PASSAGE TO READ:
==============================

In replying to Lesage, Brewster-Heath-MacCabe do the same thing. Lesage mentioned Laing’s crucial objection to Freudian thought. In response, the Screen trio takes Mitchell’s purism a step further:

“Various kinds of Freudian revisionism (with the exception of Lacan, apparently], the ‘existentialist psychoanalysis’ of Laing, already much more remote from the psychoanalytic tradition, and the ‘sexology’ of Masters and Johnson cannot be synthesized into any coherent position...”  

Of course not. This is to set up a straw position and then to knock it down. And while a clever polemical device, it is also a classic avoidance technique, and intellectually a bit shoddy. Mitchell and the Screen Freudians continually fall into this “either-or” pattern. Either Freud is 100% right or he is 100% wrong; same with Laing, who opposes Freud. Laing is found to be less than 100% right; therefore, Freud is 100% right and we need not examine Laing’s critique of Freud. Clearly, it is unsound thinking. It is also, in Freudian terms. oral absolutism and anal compulsive reaction formation. Against such argument one can only direct the unconvinced to the many volumes commenting on Freudian position, beginning with the basic histories of psychology and the standard textbooks. And I can note in passing that in the process of her special pleading, two severe internal problems appear in Mitchell’s revision of Freud. First, she claims that Freud was not prescriptive, but she must claim so in the face of his constantly implied and invoked norms. Second, she concentrates on the Freud of 1890-1920 and never adequately comes to grips. with the later elaboration of the concepts of ego, id, and superego, and libido, and Freud’s view of history.

NOT RECONCILED

“Phallus? Penis? I always called it a wee-wee.”  —200 MOTELS

The excursion into Mitchell’s version of Freud has not been for nothing, for Brewster, Heath, and MacCabe also accept psychoanalysis as a system that cannot be refuted, only adjusted from within. But, standing outside the theoretical edifice, one can point out that it is built on shifting sands. So, here is a running commentary on their “Comment” in reply to Lesage.

To begin, the three Freudians seem not to know how to deal with being attacked—and by a woman. This may be a difference in intellectual traditions (British repressed manners vs. U.S. rough house), but it seems as well to reflect their distance from militant feminism. (A distance which in turn brings into question the closeness of their “theoretical practice” to the real world.)

==============================

SOURCE MATERIAL:
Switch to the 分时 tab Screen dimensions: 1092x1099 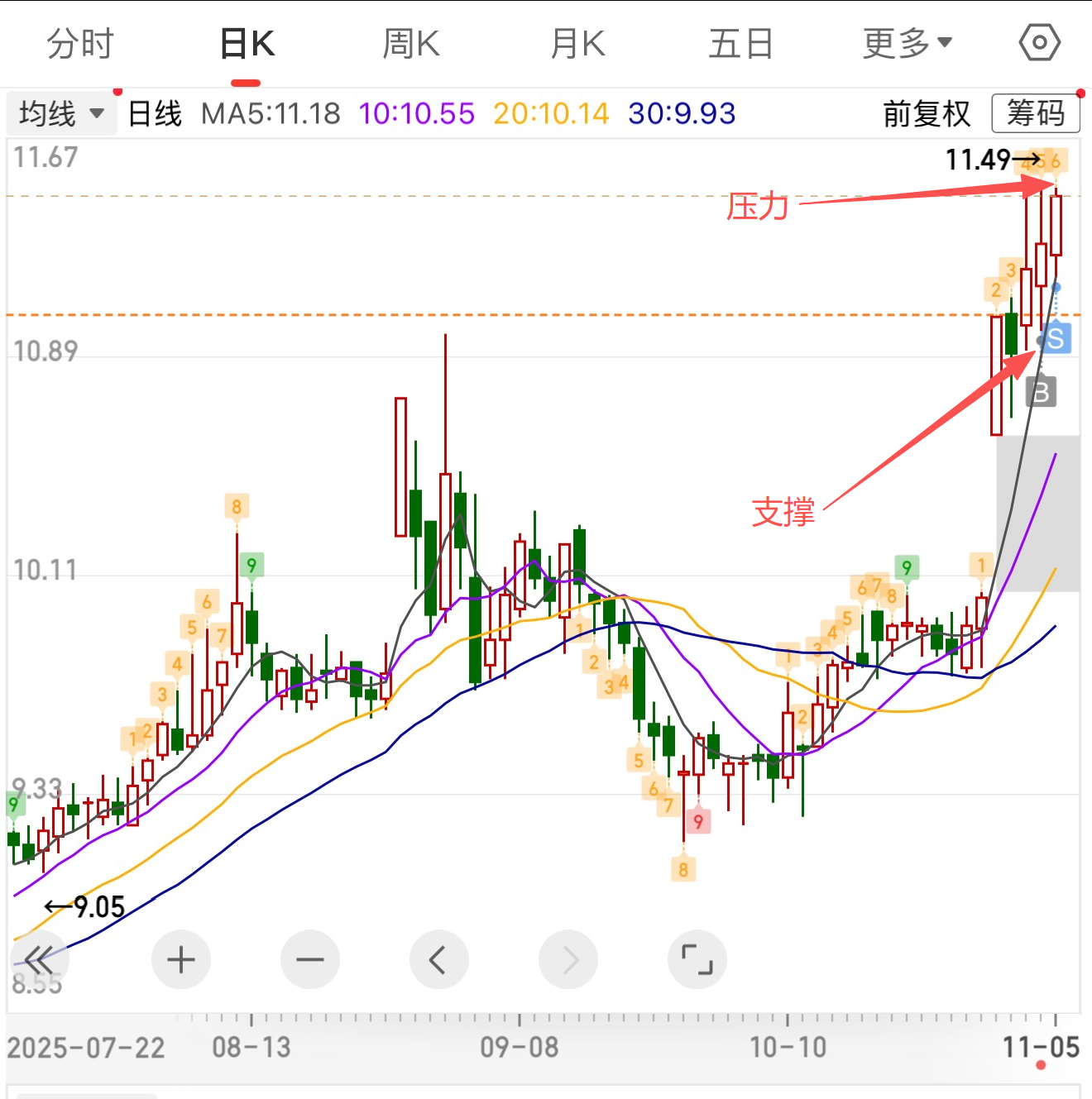pyautogui.click(x=79, y=43)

==============================

EXERCISE INSTRUCTIONS:
• A. In the passage on Mitchell and the Screen Freudians, which years of Freud's work does Mitchell concentrate on?
• B. Reproduce the part of the passage on Mitchell and the Screen Freudians that opens with the words containing "NOT RECONCILED" and closes with "reply to Lesage.".
The data come from a separate, unrelated source.

THE RESULTS:
• A. 1890-1920

• B.
NOT RECONCILED

“Phallus? Penis? I always called it a wee-wee.”  —200 MOTELS

The excursion into Mitchell’s version of Freud has not been for nothing, for Brewster, Heath, and MacCabe also accept psychoanalysis as a system that cannot be refuted, only adjusted from within. But, standing outside the theoretical edifice, one can point out that it is built on shifting sands. So, here is a running commentary on their “Comment” in reply to Lesage.